A partir de ahí, Ray Loriga se convirtió en el posdata de todas las cartas de amor. 

Dicen que lo inesperado puede presentarse de cualquier forma. En el caso de Ray Loriga ha sido a modo de parche en el ojo. En cualquier caso, Ray siempre ha jugado bien con las cartas que la vida le ha repartido, y ahora no va a ser diferente. El mismo Dios que cogió en el 86 la mano de Maradona, ahora ha cogido el ojo de Ray, como si estuviera tratando de crear el prototipo de una especie mejor. Sorprendentemente, en “Héroes”, Ray nos contaba que su hermano había perdido una oreja, un libro que la primera vez que lo leí sentí frío dentro de la cabeza, como cuando te tomas un granizado demasiado rápido. Y es que, cuando profundizas en la obra de Ray Loriga, pasas por tres fases: admiración, imitación y frustración. En esa época yo llevaba ya tiempo en la segunda, pero tras leerlo pasé directamente a la tercera, es decir, a admitir que nunca nos llegará para escribir tan bien como lo hace él. 

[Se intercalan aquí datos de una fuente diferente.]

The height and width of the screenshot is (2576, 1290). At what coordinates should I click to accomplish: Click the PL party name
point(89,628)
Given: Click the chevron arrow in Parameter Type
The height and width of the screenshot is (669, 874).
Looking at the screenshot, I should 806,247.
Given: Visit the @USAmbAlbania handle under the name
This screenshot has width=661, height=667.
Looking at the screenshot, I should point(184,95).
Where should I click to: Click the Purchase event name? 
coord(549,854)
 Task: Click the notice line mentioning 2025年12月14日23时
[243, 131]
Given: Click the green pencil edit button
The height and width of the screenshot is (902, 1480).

Hay un vínculo emocional que nos une a Ray Loriga, y surge al saber que, de alguna manera, él ha cumplido el sueño de todos nosotros. Todos quisimos ser Ray Loriga, y él lo fue. Empecé este artículo confesando que nadie escribe tan bien como Ray Loriga. Y apuesto a que lo seguirá haciendo con un parche la cara. 

Porque a Ray le falta un ojo. Y le sobra el otro.